*Task objective*: The answer must consist of each line below that contains the string "Indoor".

*Recorded information*:
%%
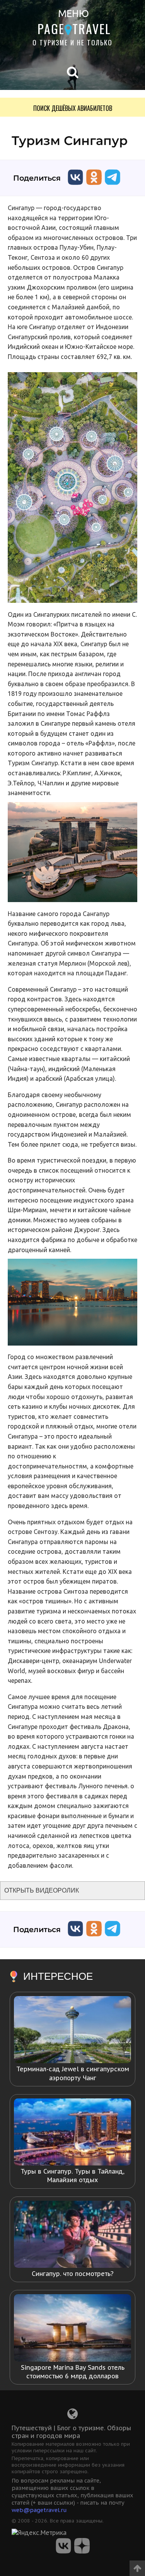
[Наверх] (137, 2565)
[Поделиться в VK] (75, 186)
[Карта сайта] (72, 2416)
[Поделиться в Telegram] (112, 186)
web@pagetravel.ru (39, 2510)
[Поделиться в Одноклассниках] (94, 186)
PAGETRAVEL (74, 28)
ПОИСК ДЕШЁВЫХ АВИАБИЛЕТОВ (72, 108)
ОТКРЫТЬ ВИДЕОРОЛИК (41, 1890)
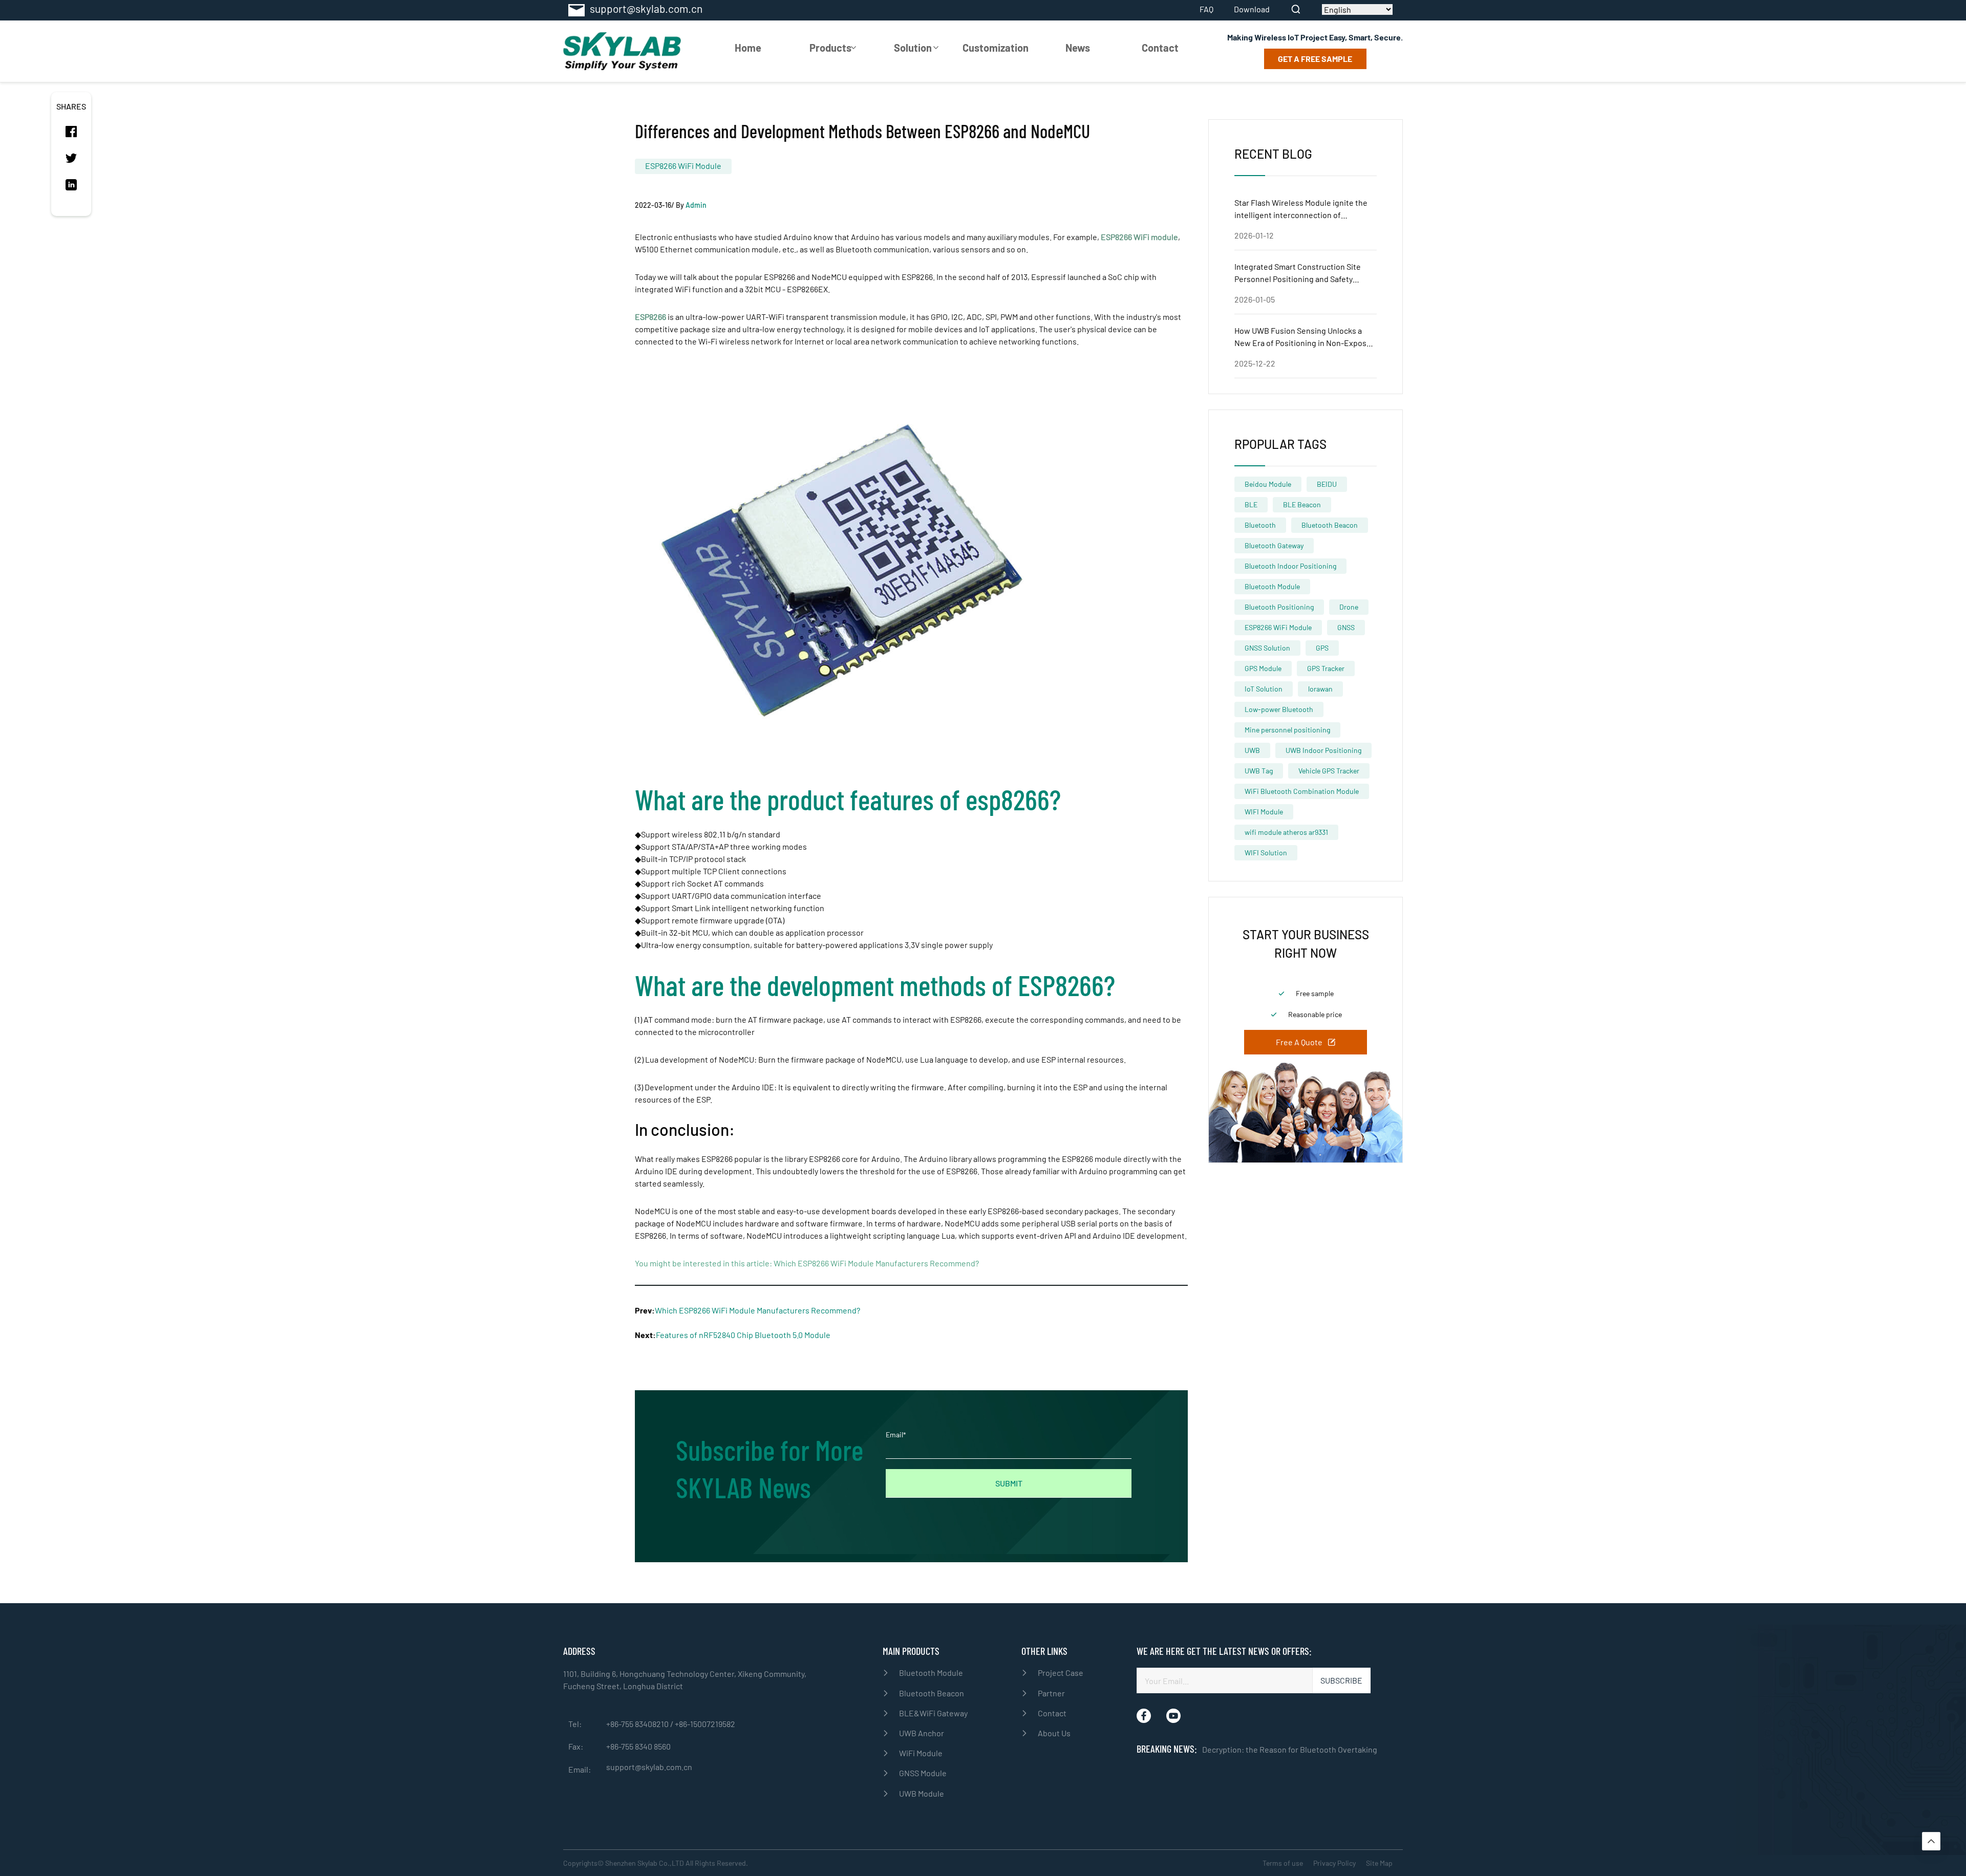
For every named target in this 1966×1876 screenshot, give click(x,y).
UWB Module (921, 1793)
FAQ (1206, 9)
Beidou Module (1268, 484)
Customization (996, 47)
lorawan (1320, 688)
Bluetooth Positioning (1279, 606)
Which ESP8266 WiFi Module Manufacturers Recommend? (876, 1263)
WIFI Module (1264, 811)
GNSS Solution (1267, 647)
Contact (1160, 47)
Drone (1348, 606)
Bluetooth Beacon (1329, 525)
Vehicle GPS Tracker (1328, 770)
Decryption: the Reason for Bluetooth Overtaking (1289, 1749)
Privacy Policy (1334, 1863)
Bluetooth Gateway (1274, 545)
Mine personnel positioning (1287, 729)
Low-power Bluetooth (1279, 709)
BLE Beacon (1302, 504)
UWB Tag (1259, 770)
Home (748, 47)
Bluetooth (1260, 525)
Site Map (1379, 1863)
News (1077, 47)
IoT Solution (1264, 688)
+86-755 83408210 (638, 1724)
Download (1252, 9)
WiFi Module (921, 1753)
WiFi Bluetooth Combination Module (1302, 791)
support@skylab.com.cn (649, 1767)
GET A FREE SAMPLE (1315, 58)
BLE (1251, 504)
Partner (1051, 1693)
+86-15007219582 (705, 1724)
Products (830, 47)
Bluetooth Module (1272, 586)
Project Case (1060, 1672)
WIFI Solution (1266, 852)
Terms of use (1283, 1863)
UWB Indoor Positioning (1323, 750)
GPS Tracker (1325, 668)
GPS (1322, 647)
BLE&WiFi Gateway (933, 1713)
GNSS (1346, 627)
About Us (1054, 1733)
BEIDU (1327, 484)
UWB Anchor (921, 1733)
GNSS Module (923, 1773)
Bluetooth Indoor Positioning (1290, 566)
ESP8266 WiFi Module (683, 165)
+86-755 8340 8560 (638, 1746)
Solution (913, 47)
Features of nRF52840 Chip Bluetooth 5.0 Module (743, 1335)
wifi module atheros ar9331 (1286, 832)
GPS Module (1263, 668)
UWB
%%
*Written solution*:
UWB Indoor Positioning (1323, 750)
Bluetooth Indoor Positioning (1290, 566)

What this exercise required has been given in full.